Tanto la actriz como su marido y el dueño del Aurora Boreal movieron uno tras otro afirmativamente la cabeza como si una pequeña luz se hubiera encendido en sus cerebros.
—¿Estás pretendiendo insinuar que…?
—… que el gobierno, es decir, nosotros, los contribuyentes, estamos subvencionando, como si fueran de oro, y con la disculpa de que se trata de una energía «limpia, alternativa y ecológica», unos kilovatios que no sirven para nada, visto que se da la curiosa circunstancia de que en su mayor parte los estamos pagando en unos momentos en los que lo que le sobra a la red eléctrica, son kilovatios.
—¡Anda la leche! —rugió el pelirrojo—. ¡Nunca se me hubiera ocurrido verlo de ese modo!

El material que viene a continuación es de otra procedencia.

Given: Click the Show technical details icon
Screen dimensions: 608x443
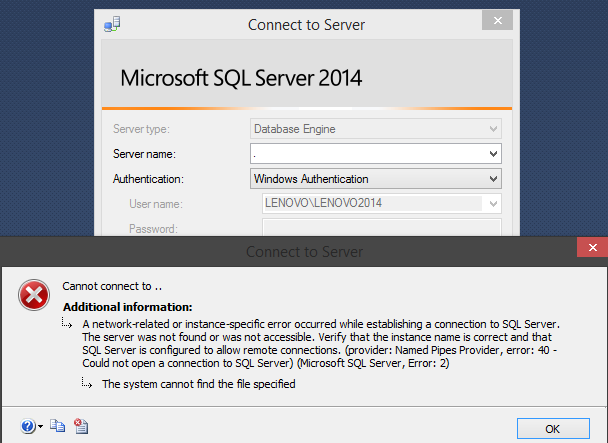Looking at the screenshot, I should click(81, 426).
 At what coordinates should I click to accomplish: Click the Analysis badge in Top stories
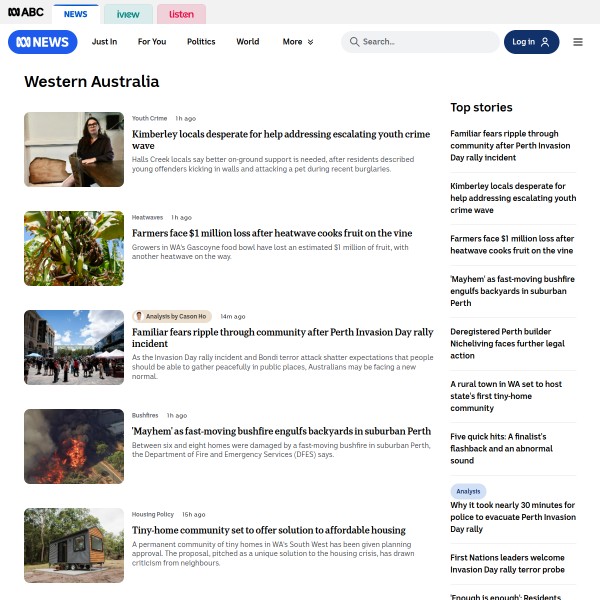[468, 491]
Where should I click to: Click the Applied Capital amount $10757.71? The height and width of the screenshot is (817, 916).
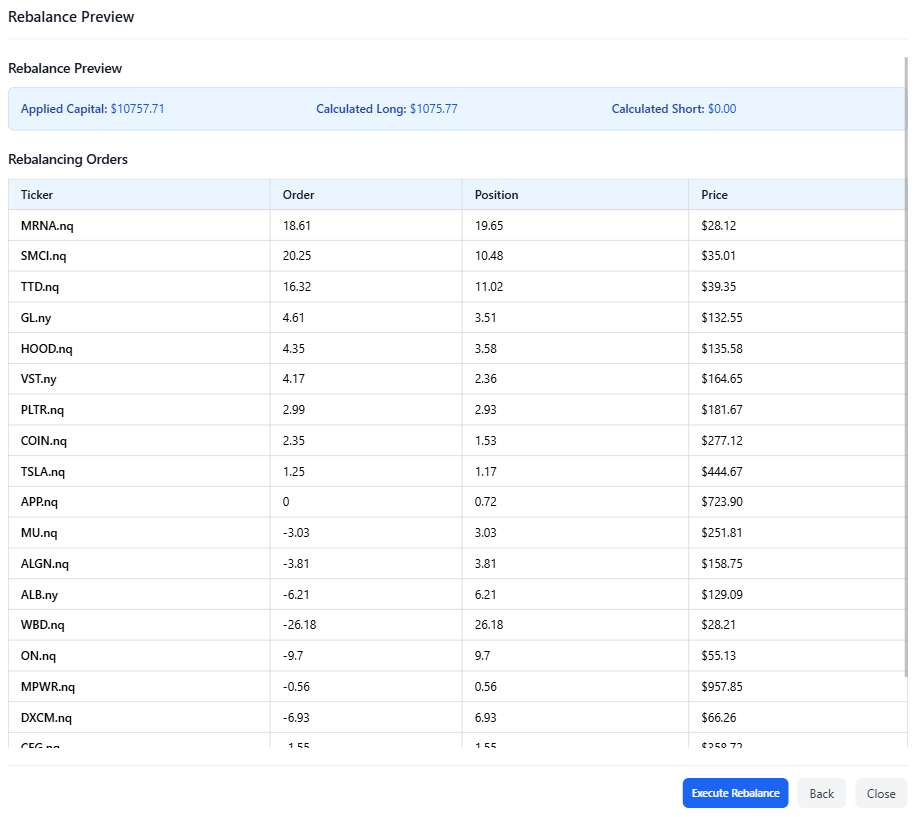click(137, 109)
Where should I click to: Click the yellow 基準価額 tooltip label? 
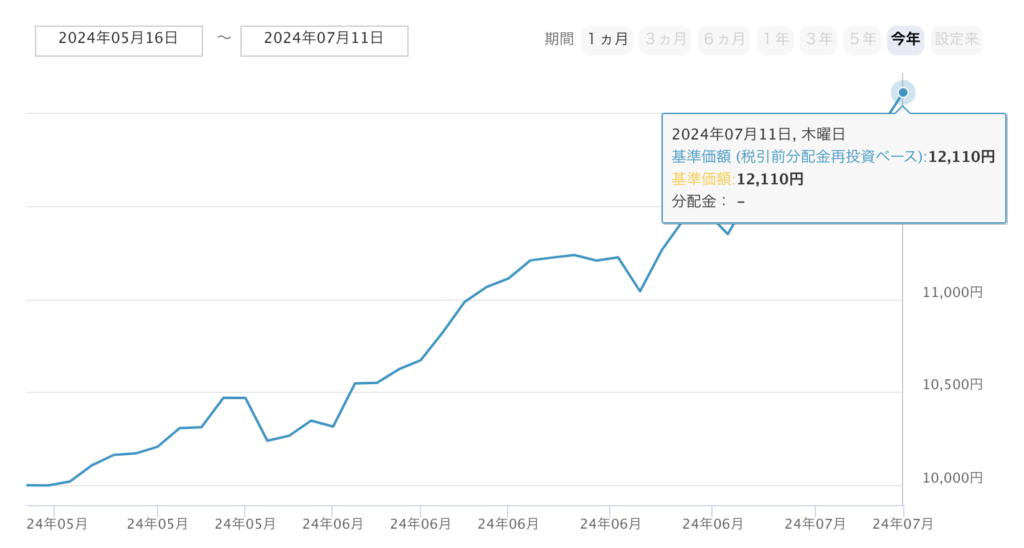(703, 179)
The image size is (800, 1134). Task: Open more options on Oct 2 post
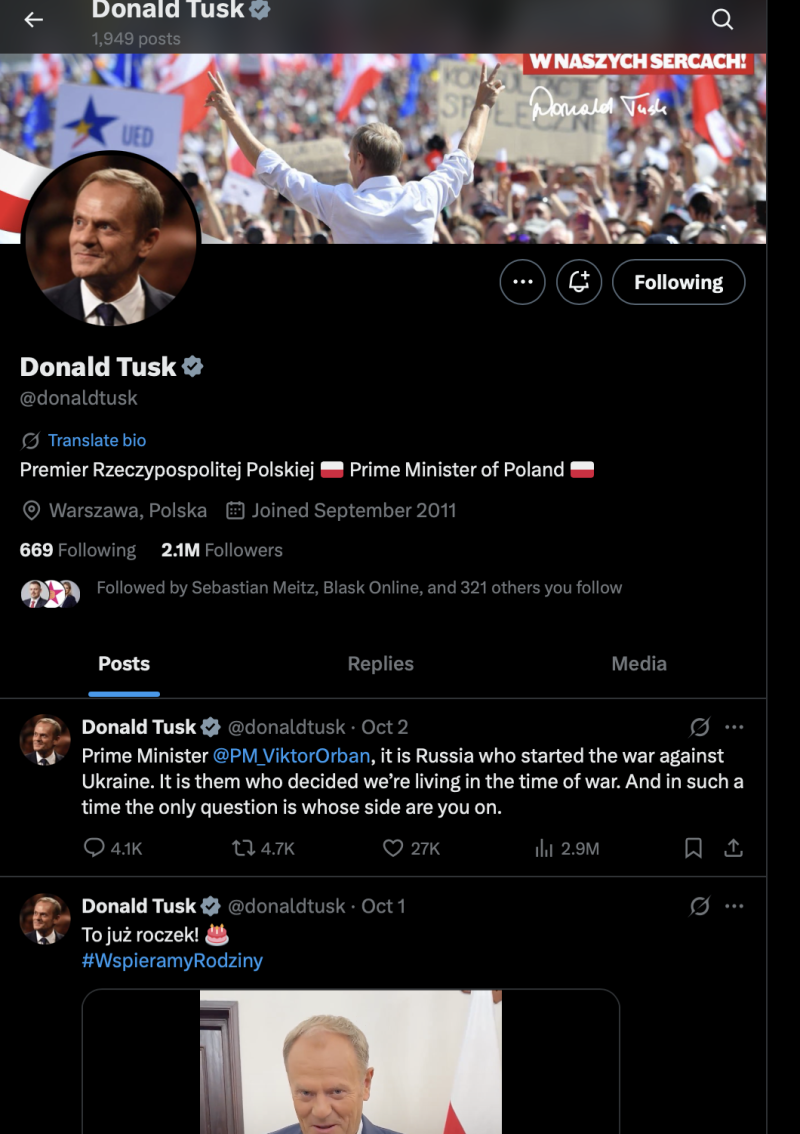pos(734,727)
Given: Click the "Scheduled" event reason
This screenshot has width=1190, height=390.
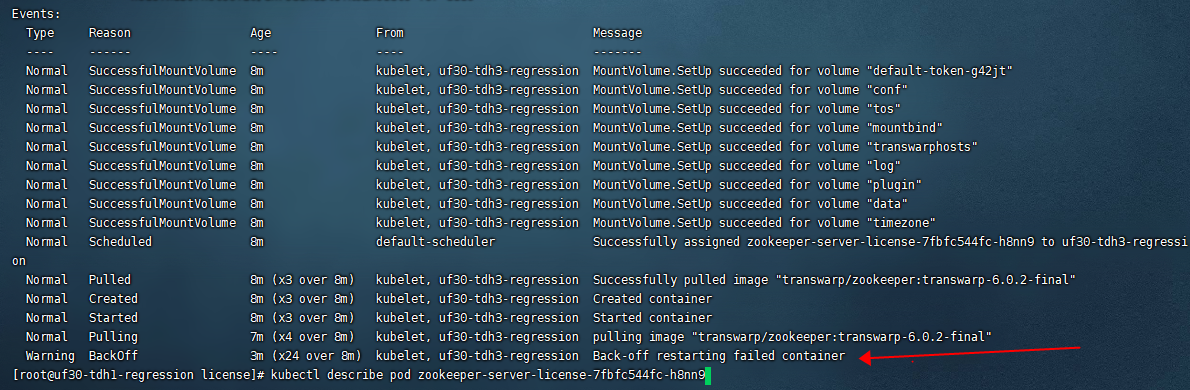Looking at the screenshot, I should (120, 242).
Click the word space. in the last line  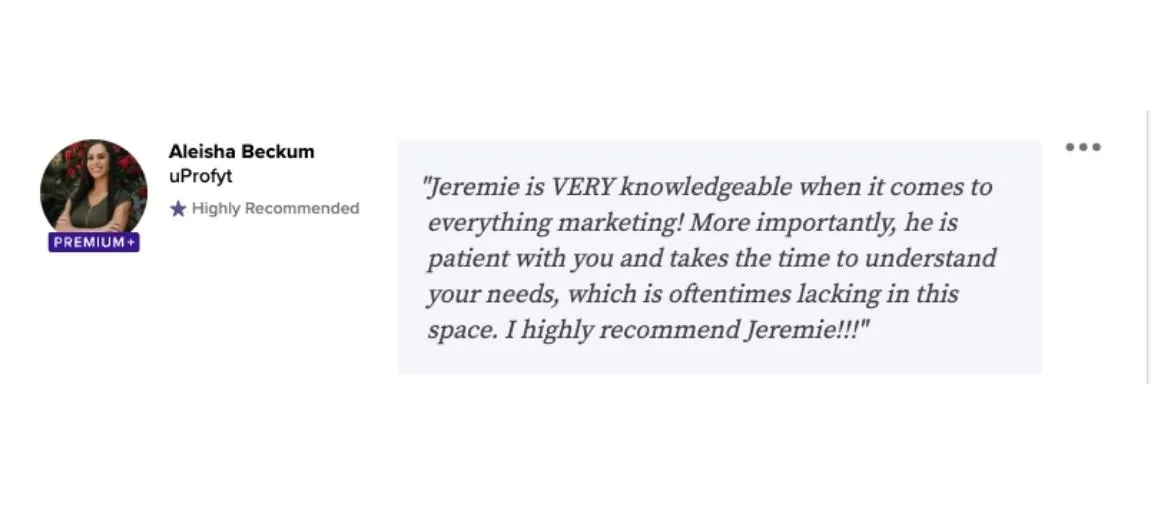point(462,332)
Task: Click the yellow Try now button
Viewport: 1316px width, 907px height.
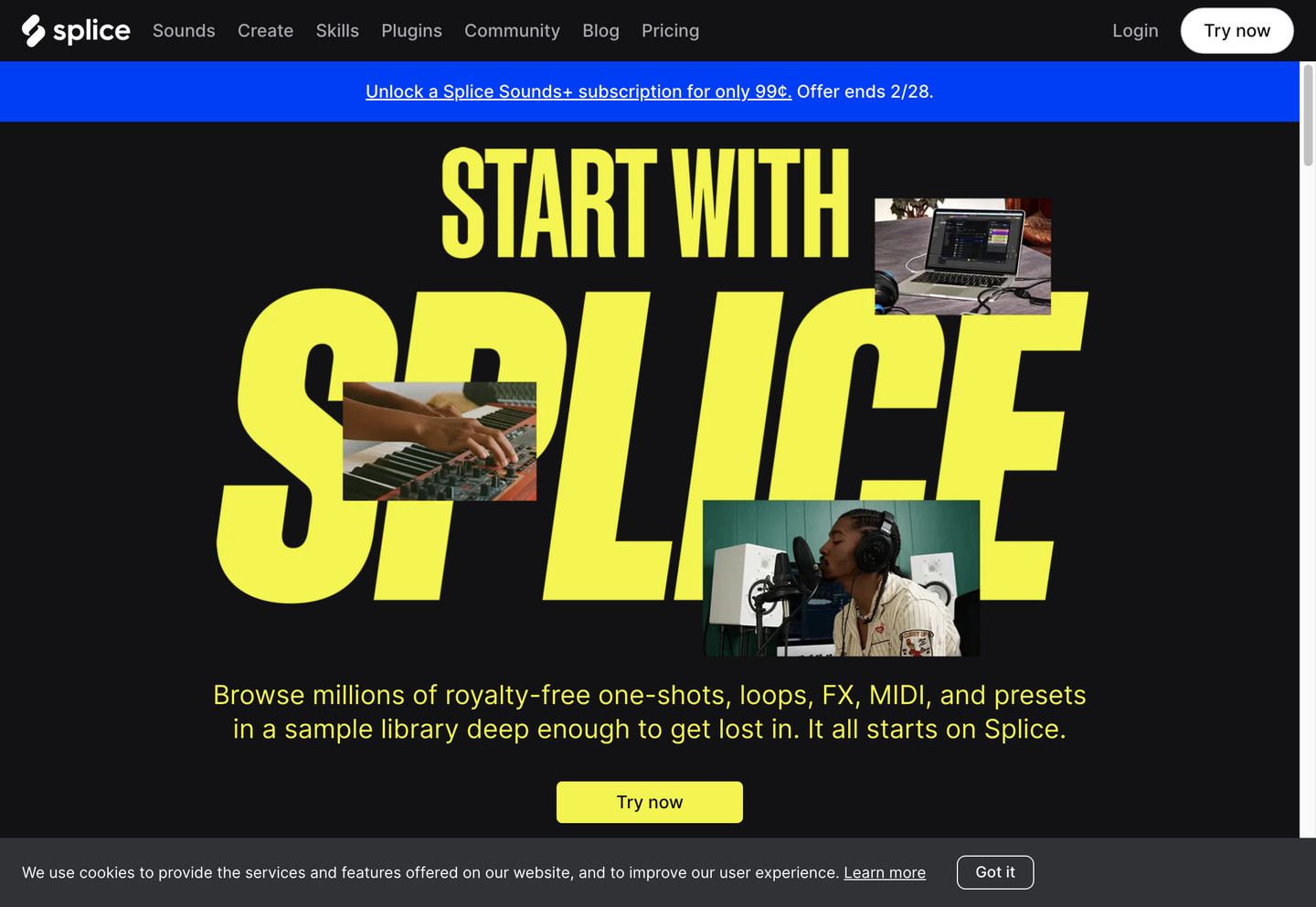Action: (x=650, y=802)
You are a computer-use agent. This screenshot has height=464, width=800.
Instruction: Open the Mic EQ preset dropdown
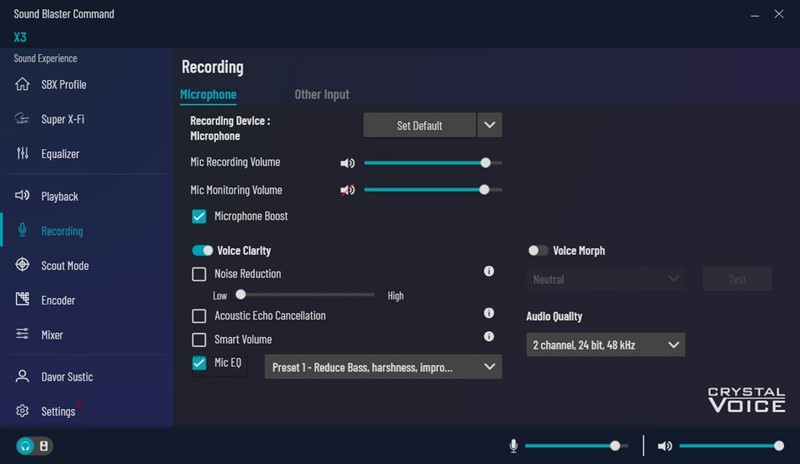(x=383, y=367)
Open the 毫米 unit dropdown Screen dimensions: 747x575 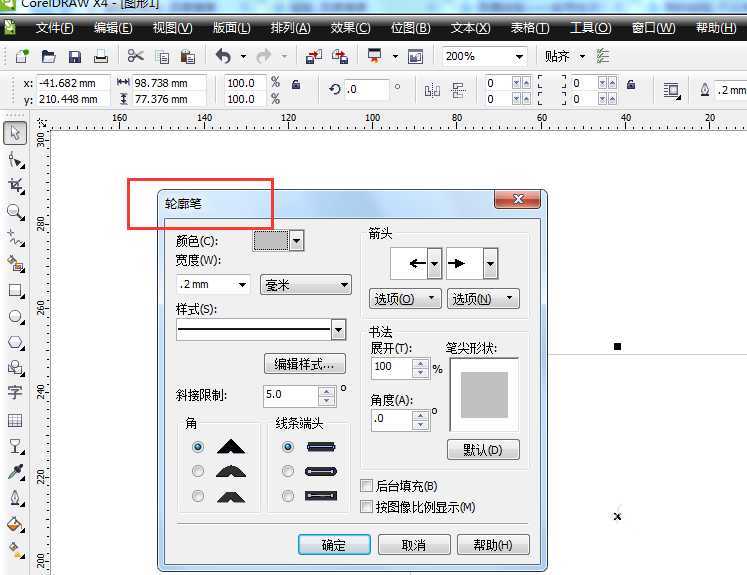(306, 285)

—¡Pues así es! —insistió su amigo—. Nos están vendiendo un burro que no camina como si fuera tu famoso Patagón, ganador de no sé cuántos derbys nacionales e internacionales…
—¡No me jodas!
—Nada más lejos de mi ánimo, querido calvo. Nunca fuiste mi tipo. No trato de joderte; únicamente intento explicarte cómo están las cosas… —Le interrumpió un leve zumbido, se llevó la mano al bolsillo en el que guardaba un intercomunicador, y se puso en pie como impulsado por un resorte con el fin de encaminarse hacia la caravana—. ¡Lo siento! —dijo—. Pero Lucia se acaba de despertar.
Penetró en el vehículo y a los pocos instantes este se puso en marcha para ir a aparcar entre los frondosos árboles que se alzaban al otro lado del estanque y en dirección opuesta adonde se encontraban los establos.
Durante un par de minutos sus tres acompañantes no supieron cómo reaccionar ante tan intempestiva marcha, al extremo que se diría que no se sentían capaces ni de mirarse entre sí.
Al fin fue Victor Gallagher quien musitó apenas:
—La última vez que rodamos juntos bebía como un cosaco, se ponía hasta las cejas de coca, perdía fortunas en Las Vegas, se acostaba con cuatro starlets y siempre tenía otras veinte en lista de espera… ¿Cómo es posible que una sola mujer haya podido hacerle cambiar de ese modo?
—Llamándose Lucia Acquaviva, siendo como es, y comportándose como siempre se ha comportado —respondió su esposa segura de lo que decía—. Yo soy muy mujer, jamás se me pasó por la mente un mal pensamiento que no estuviera relacionado con un hombre, pero os juro que cuando me encontraba cerca de ella me asaltaba un extraño desasosiego, como si de pronto me sintiera incapaz de controlar mis impulsos.
—¡Vaya por Dios! ¡Qué callado te lo tenías!
—Tanto como tú, pese a que tartamudeabas y te temblaban las manos en su presencia, con la diferencia de que hubieras dado cualquier cosa por acostarte con ella, mientras que lo único que no me hubiera apetecido era acostarme con ella… Era más bien como la emoción que se siente al escuchar el Ave María de Schubert, o al contemplar una obra de arte inimitable.
—Yo te entiendo porque me ocurría algo semejante… —intervino Stanley Hoper—. Pero no puedes pretender que un cernícalo tan insensible como tu marido comparta esa emoción pese a que es quien más razones tiene, puesto que hace años que vive contigo.
—Eso te ha quedado muy bonito y se agradece.